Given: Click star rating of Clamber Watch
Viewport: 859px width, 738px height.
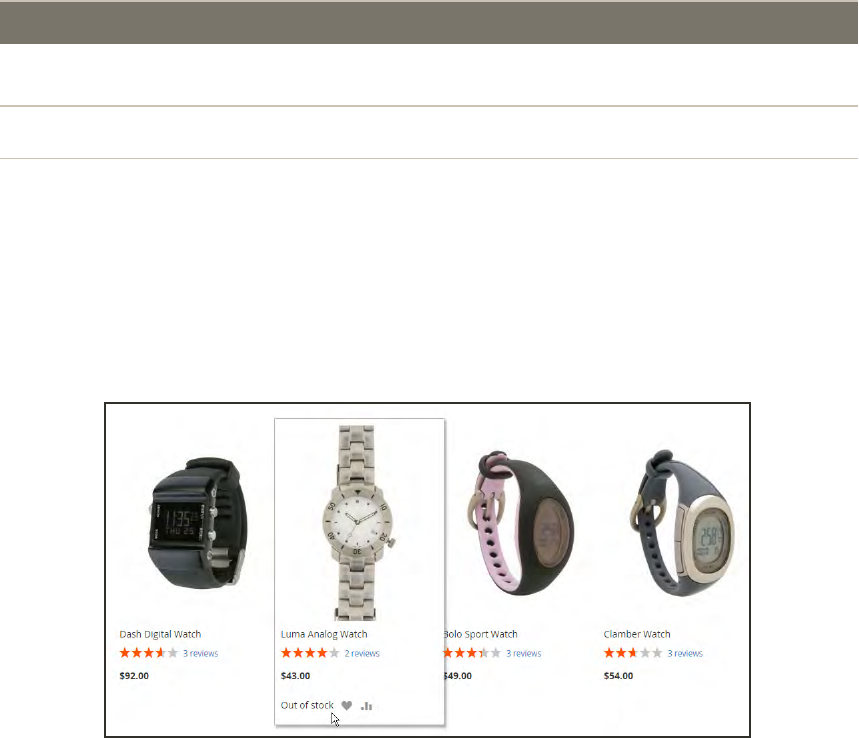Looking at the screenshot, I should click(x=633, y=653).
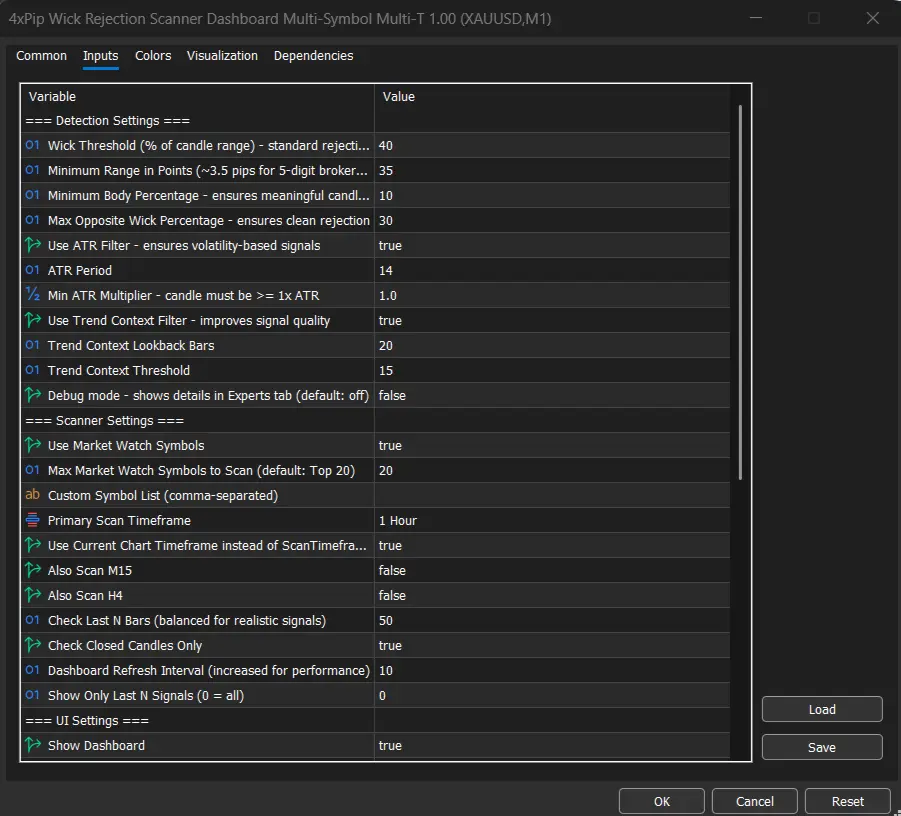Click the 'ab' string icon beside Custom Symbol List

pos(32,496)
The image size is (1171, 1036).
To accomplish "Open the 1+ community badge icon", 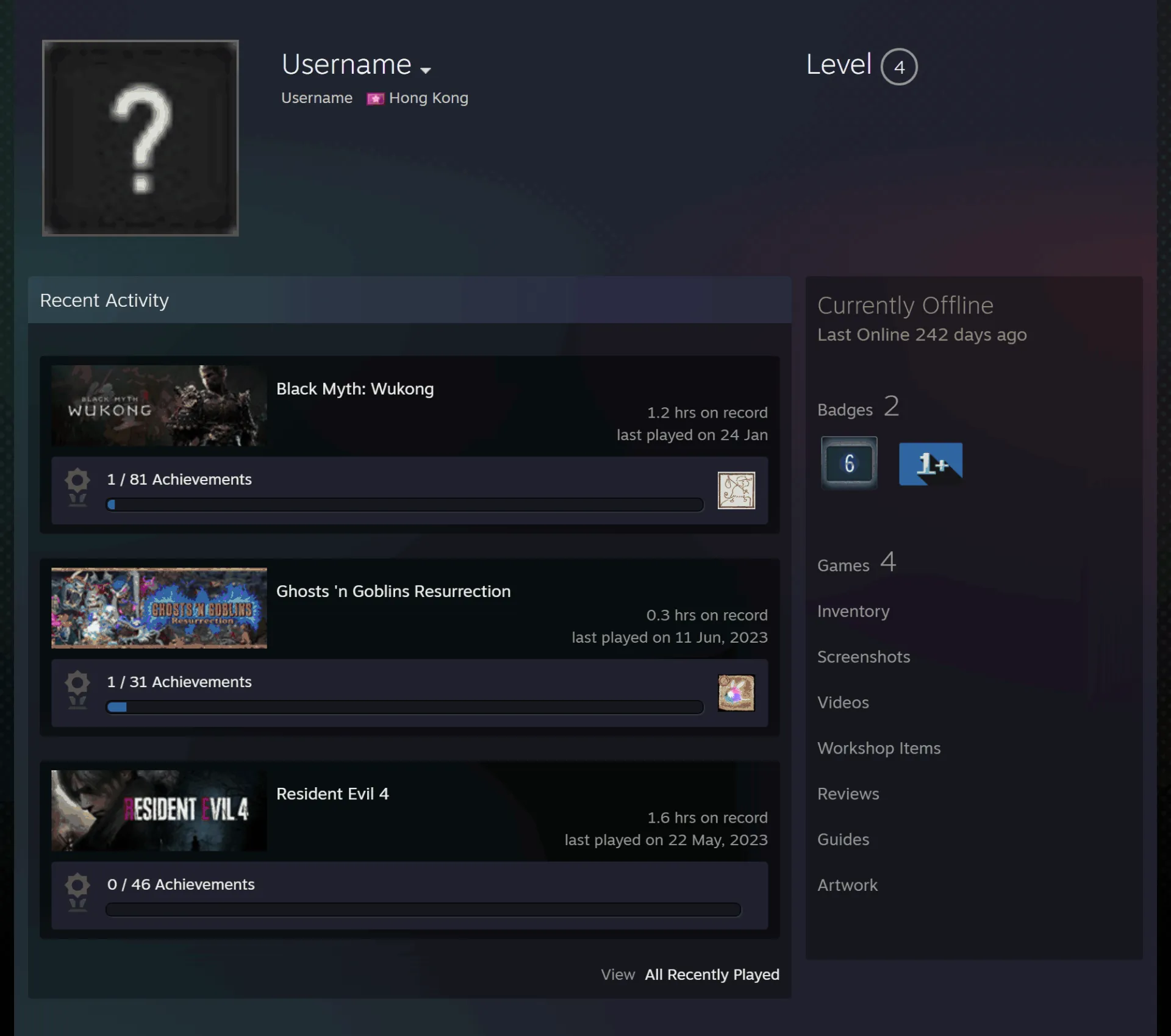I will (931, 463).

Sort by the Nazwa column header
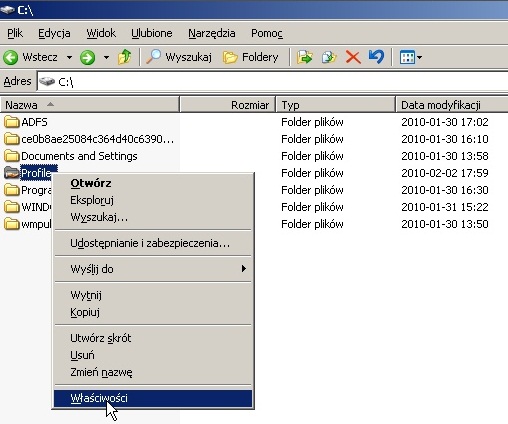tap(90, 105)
============================================================
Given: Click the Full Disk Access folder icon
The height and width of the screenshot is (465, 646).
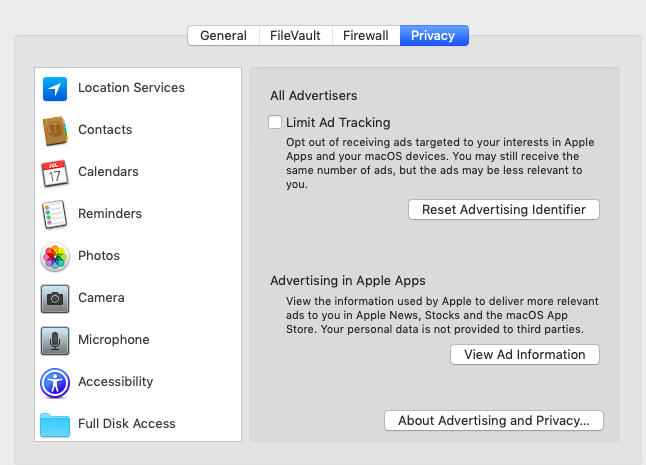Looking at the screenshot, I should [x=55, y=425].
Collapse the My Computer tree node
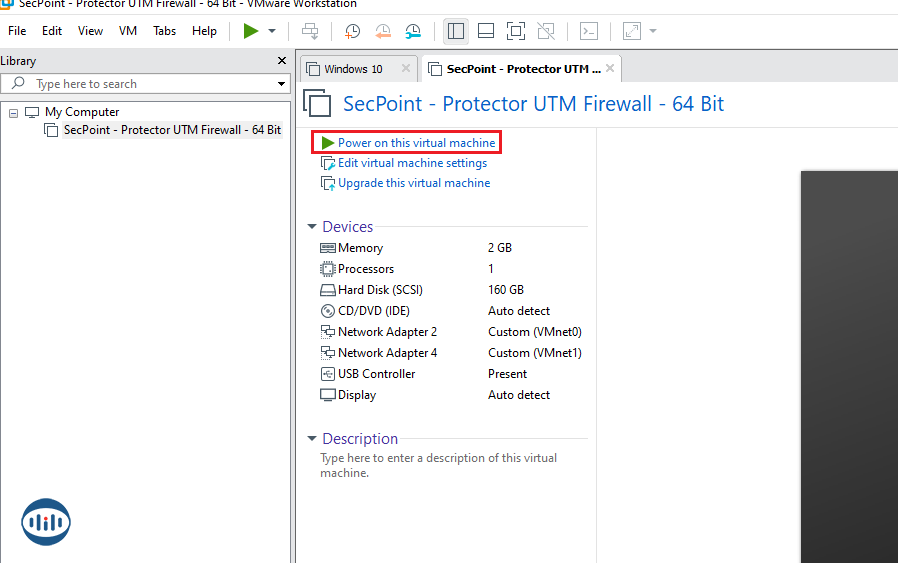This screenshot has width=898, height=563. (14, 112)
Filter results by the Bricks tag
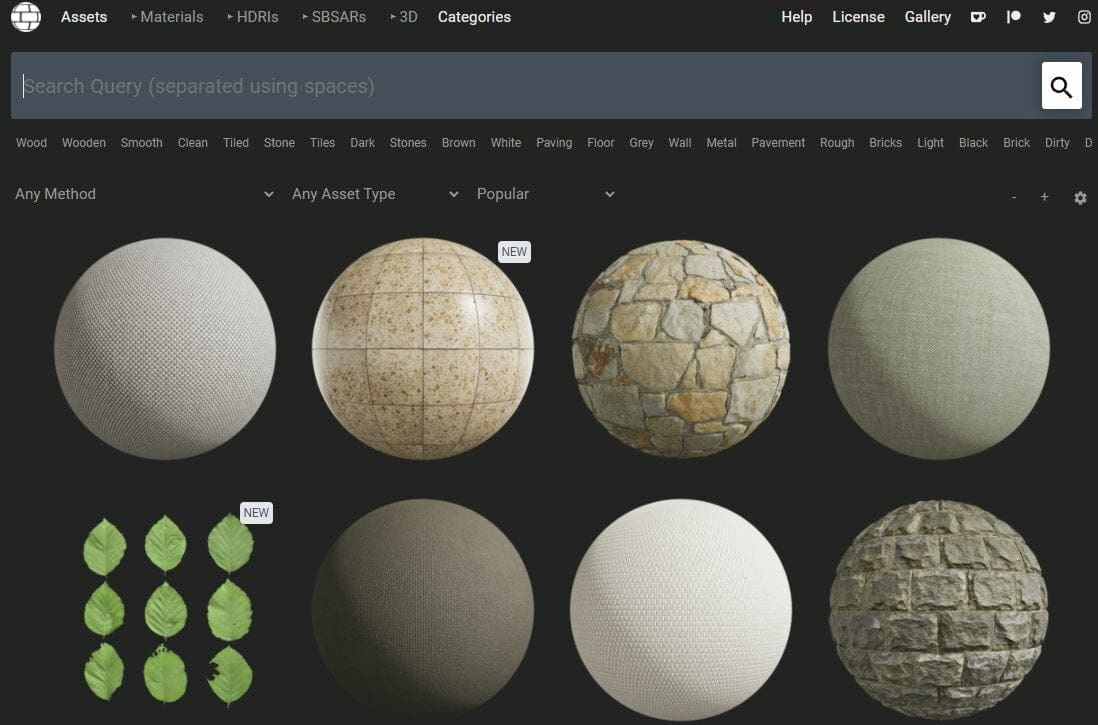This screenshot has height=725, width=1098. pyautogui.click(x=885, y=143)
============================================================
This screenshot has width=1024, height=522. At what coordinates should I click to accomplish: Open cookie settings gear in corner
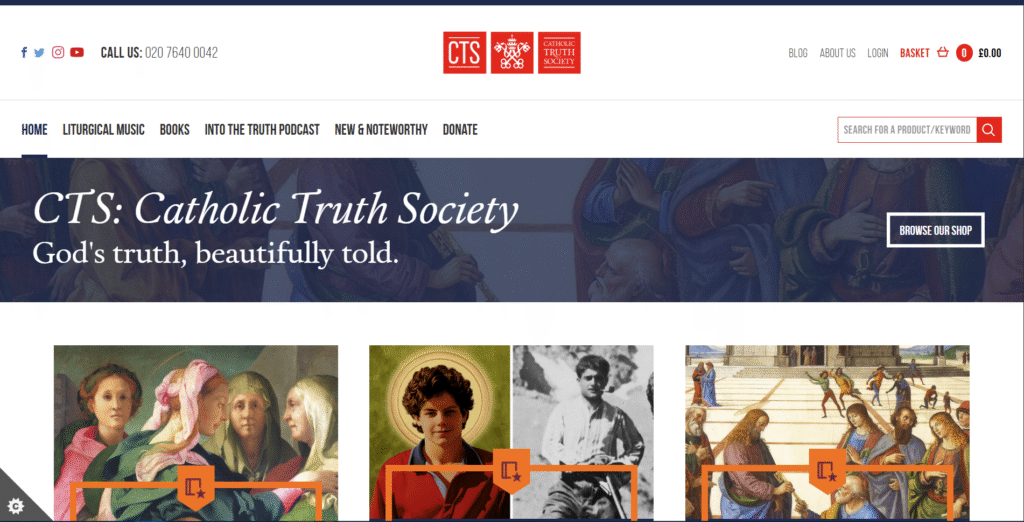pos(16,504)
============================================================
▸ Problem details: Could you copy every line in the records that holds "Given"?

▸ Written response:
Given: Click star rating of Clamber Watch
Given: Click the Full Disk Access folder icon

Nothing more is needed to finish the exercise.